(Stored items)
Start of Block

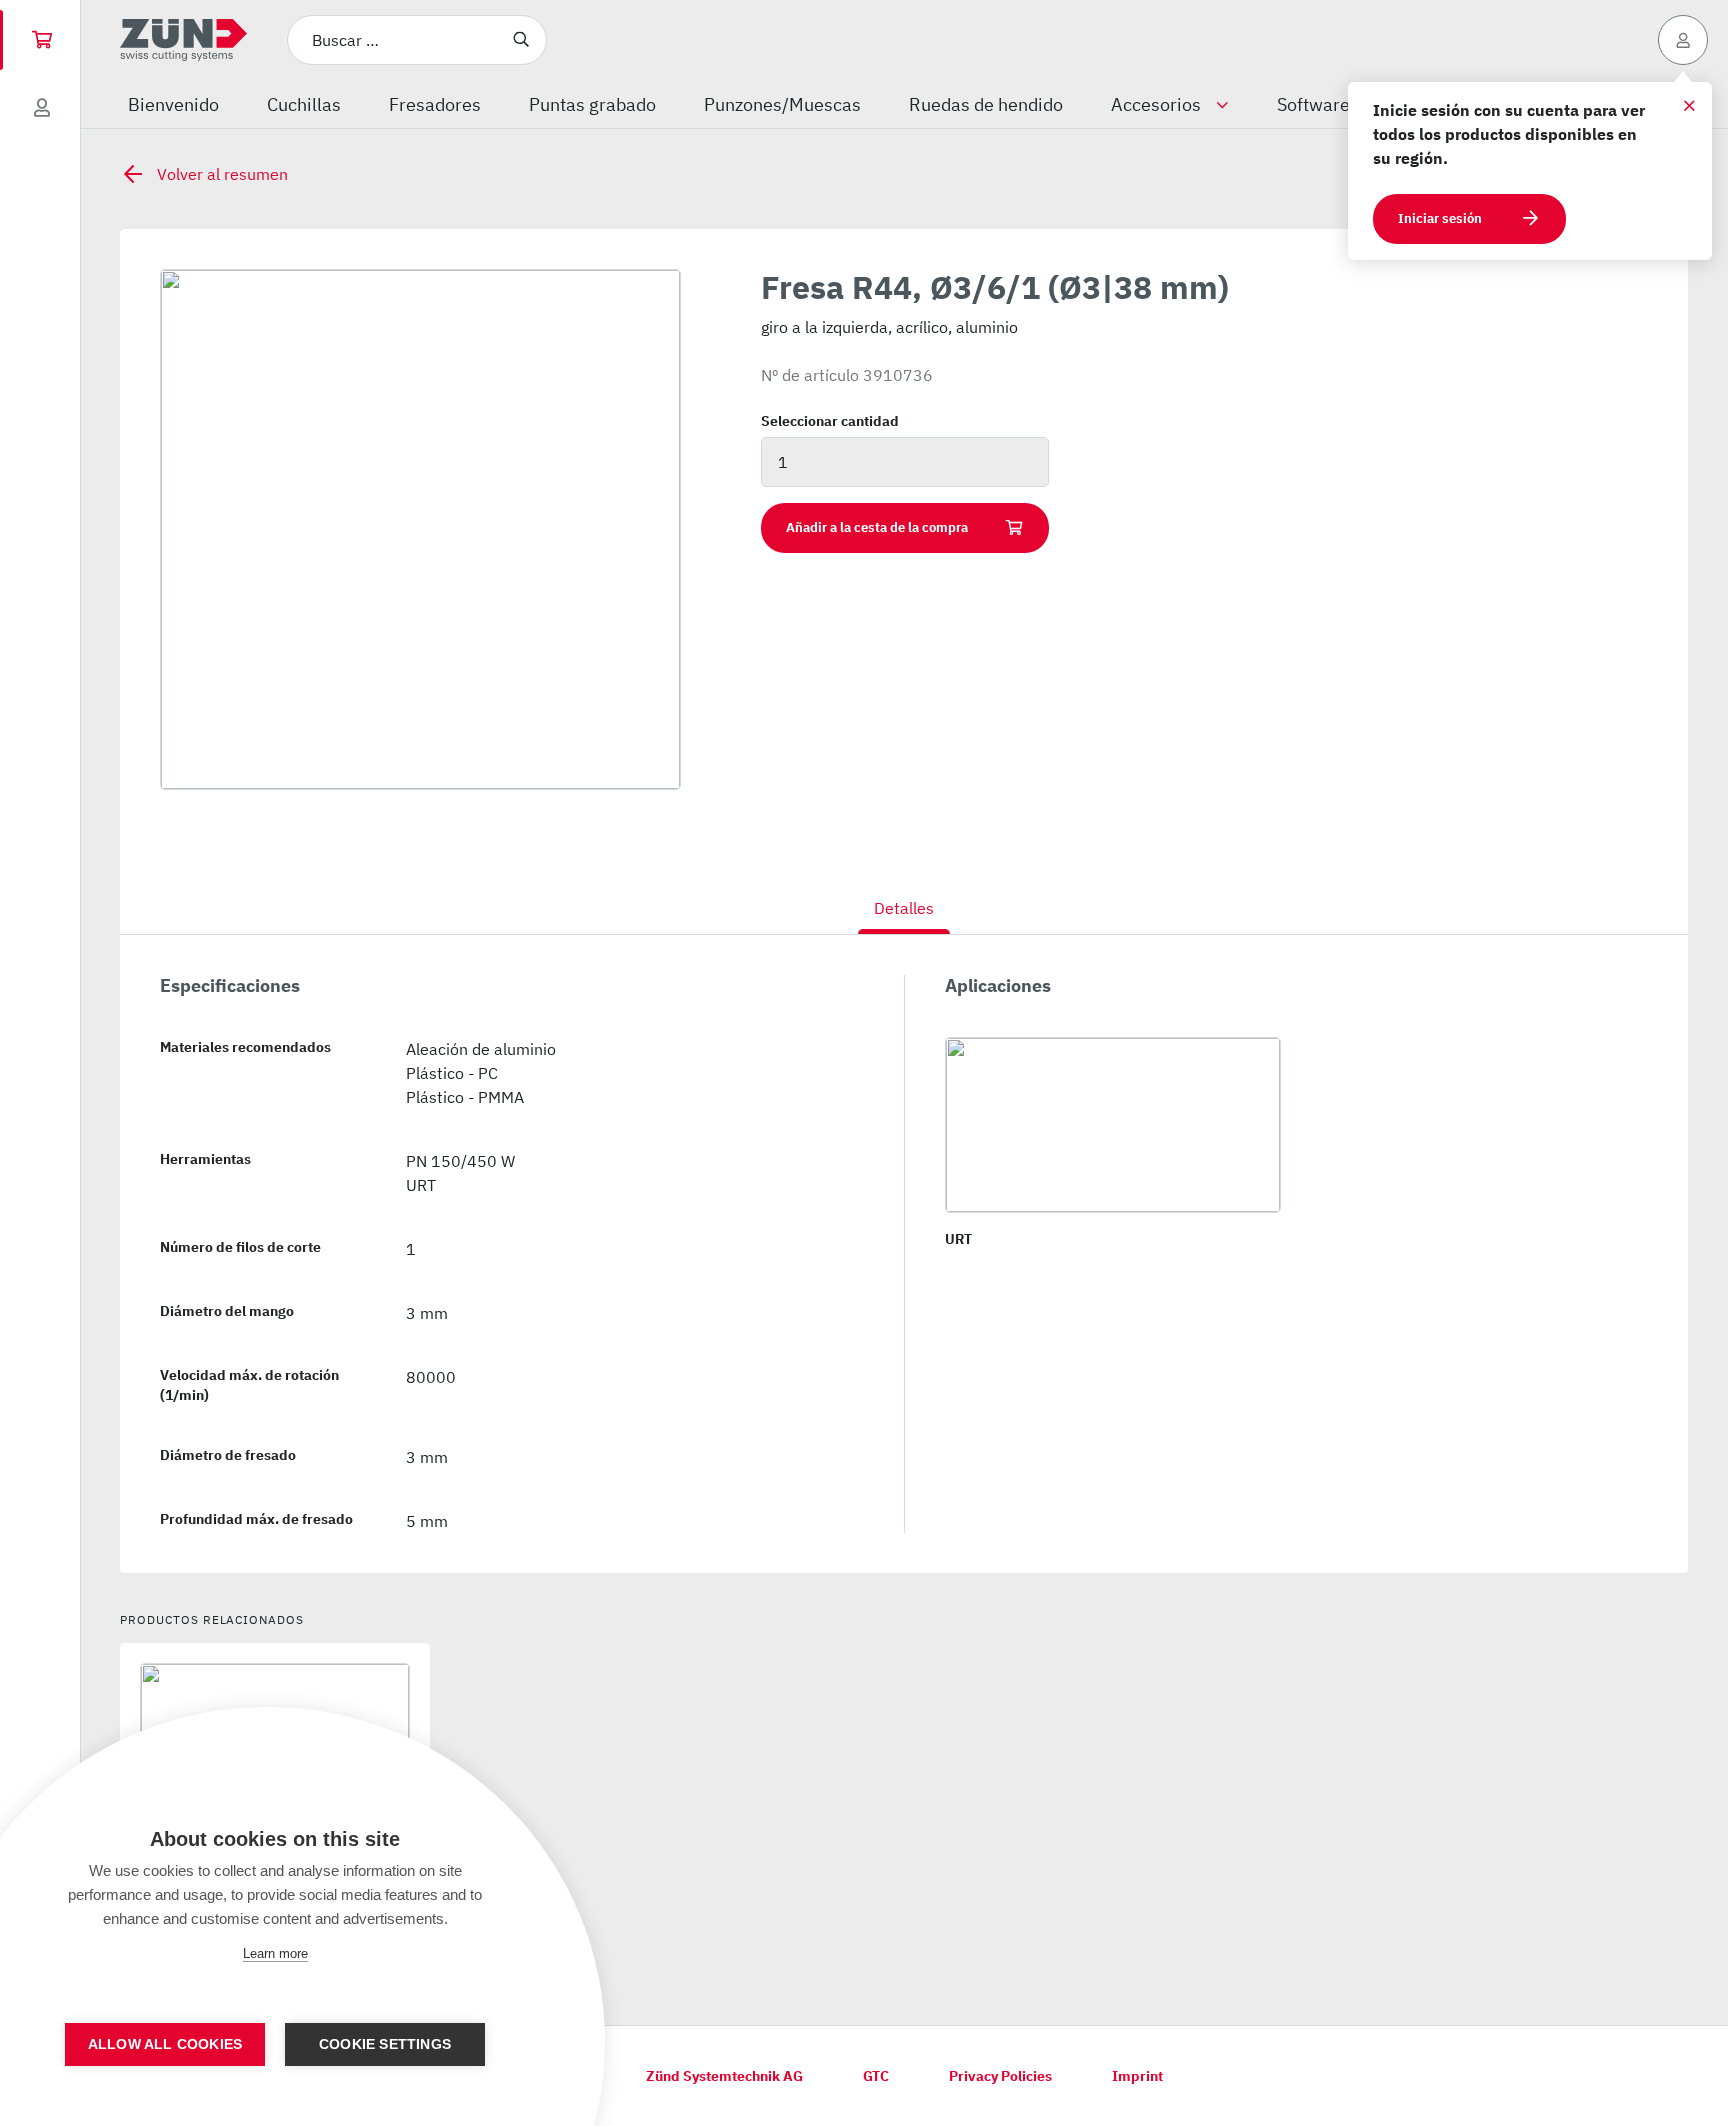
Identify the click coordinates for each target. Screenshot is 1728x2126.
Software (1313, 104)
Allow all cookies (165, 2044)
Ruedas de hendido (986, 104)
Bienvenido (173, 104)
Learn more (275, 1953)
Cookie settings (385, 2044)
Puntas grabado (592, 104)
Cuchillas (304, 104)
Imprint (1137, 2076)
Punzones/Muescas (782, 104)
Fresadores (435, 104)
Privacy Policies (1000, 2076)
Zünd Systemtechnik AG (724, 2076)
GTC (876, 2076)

End of Block
Start of Block

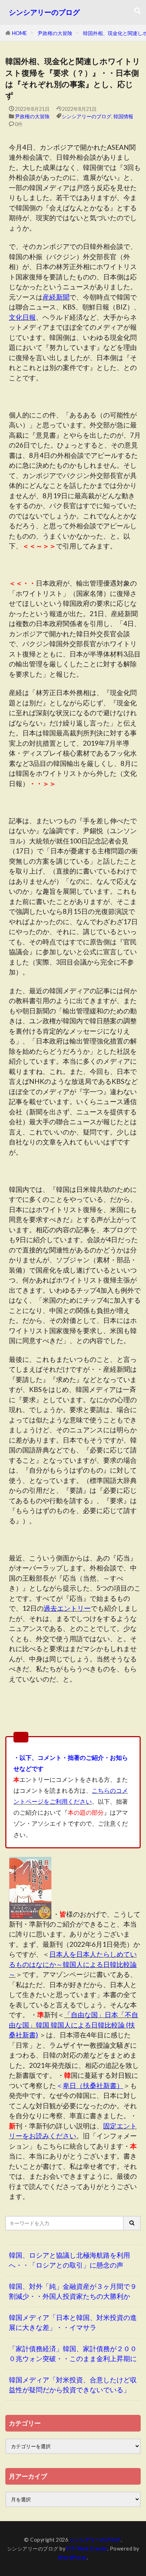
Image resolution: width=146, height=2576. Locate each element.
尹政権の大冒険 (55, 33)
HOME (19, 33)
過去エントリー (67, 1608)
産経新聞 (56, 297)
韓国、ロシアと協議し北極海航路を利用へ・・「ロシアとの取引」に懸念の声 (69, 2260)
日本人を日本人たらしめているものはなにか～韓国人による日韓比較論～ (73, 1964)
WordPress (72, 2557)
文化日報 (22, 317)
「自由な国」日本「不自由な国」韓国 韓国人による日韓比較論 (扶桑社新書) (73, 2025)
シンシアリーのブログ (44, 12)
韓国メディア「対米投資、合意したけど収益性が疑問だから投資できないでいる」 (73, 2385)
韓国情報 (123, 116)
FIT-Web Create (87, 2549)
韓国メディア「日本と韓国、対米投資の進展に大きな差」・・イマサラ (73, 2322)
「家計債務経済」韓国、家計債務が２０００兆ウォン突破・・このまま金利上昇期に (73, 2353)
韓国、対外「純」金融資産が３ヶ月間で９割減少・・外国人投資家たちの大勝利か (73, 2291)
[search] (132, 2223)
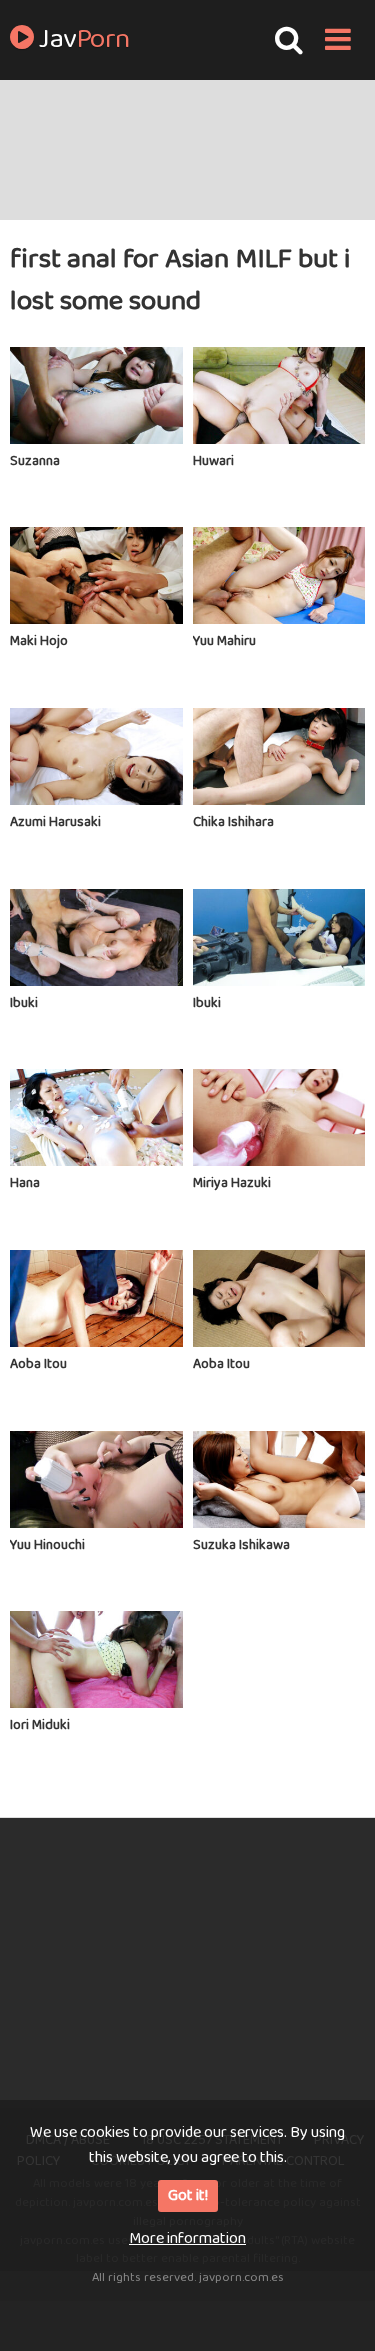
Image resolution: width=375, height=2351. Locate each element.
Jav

End of Block

[Task details]:
Filter the entries and keep only the lines holding "resolution".

[Response area]:
Image resolution: width=146, height=2576. Locate each element.
Image resolution: width=375, height=2351. Locate each element.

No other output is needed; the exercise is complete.